## [Instructions for the task]
Please repeat the lines below, exactly and only, from the one that holds "This screenshot has height=322, width=548." through the one that holds "Open the 意見反映".

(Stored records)

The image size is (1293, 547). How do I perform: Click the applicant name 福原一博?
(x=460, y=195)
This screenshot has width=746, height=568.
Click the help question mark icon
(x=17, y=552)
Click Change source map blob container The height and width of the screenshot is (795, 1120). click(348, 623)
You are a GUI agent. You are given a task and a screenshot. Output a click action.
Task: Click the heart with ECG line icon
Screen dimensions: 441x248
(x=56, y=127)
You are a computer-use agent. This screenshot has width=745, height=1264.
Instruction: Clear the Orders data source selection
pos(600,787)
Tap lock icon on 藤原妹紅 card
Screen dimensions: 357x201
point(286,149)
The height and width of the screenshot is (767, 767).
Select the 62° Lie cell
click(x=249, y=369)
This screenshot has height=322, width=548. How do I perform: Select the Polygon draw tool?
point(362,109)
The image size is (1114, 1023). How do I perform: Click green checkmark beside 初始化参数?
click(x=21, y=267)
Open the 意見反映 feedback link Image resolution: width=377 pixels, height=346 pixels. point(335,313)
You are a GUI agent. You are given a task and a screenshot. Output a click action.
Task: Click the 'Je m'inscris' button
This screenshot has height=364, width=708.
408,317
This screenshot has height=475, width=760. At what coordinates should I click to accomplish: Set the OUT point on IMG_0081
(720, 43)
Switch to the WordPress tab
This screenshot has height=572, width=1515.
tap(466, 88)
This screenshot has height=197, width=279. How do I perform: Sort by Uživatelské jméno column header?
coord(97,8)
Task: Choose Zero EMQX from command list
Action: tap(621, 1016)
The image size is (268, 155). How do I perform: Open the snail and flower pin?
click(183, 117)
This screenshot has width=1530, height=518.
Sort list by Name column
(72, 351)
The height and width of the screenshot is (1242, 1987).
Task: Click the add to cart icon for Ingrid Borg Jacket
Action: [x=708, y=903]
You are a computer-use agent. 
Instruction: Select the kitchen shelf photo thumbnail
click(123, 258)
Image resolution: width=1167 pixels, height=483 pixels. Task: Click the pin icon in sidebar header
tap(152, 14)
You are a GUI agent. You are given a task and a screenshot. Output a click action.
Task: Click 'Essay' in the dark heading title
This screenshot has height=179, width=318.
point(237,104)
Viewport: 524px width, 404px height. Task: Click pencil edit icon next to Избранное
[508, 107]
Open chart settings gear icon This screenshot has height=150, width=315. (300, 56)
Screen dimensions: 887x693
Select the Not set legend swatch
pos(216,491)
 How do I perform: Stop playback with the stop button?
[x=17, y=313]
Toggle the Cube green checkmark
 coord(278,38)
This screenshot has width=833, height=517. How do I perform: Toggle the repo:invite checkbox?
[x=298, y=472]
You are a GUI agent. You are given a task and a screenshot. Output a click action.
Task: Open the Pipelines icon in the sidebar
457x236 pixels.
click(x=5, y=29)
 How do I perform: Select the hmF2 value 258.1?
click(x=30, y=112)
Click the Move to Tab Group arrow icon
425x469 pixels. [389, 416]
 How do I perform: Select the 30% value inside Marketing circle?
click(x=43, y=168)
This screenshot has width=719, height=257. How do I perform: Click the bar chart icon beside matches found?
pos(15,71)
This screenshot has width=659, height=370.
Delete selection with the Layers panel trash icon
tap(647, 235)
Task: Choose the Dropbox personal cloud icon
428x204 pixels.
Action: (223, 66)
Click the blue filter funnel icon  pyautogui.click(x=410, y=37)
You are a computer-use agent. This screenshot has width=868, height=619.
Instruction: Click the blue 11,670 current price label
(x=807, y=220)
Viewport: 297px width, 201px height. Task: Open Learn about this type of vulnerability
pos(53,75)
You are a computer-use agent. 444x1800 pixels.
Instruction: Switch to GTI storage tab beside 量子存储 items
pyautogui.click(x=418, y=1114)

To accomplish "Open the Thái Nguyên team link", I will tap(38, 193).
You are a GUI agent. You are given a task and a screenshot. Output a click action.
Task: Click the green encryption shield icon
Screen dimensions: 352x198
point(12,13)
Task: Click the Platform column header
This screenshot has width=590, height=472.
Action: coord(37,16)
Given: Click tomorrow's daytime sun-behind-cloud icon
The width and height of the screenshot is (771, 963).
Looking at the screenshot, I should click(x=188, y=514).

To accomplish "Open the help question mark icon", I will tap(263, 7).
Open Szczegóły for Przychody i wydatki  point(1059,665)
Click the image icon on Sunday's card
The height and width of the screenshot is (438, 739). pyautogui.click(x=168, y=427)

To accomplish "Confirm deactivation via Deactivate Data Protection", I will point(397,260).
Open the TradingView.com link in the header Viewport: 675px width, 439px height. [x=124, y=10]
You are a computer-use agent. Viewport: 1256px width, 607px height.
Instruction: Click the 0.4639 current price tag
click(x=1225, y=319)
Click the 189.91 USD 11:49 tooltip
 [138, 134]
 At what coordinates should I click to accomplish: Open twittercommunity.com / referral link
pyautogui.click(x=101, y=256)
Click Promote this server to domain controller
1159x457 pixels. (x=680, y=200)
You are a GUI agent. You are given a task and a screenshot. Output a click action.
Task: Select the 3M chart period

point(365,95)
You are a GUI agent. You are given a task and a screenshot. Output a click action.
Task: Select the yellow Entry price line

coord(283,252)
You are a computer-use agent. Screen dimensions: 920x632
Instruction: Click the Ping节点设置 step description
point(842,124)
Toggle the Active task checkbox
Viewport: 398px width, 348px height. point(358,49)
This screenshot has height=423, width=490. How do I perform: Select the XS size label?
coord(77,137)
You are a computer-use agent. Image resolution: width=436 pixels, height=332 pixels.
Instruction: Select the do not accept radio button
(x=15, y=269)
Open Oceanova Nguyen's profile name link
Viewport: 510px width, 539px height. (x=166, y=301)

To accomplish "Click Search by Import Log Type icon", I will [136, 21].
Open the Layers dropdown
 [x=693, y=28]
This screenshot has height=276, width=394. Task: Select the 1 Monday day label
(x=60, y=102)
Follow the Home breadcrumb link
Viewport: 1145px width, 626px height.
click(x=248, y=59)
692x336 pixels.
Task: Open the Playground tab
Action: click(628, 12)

## [Exercise answer]
This screenshot has height=322, width=548. How do I perform: Select the Polygon draw tool?
point(362,109)
The image size is (1114, 1023). How do I perform: Click green checkmark beside 初始化参数?
click(x=21, y=267)
Open the 意見反映 feedback link Image resolution: width=377 pixels, height=346 pixels. point(335,313)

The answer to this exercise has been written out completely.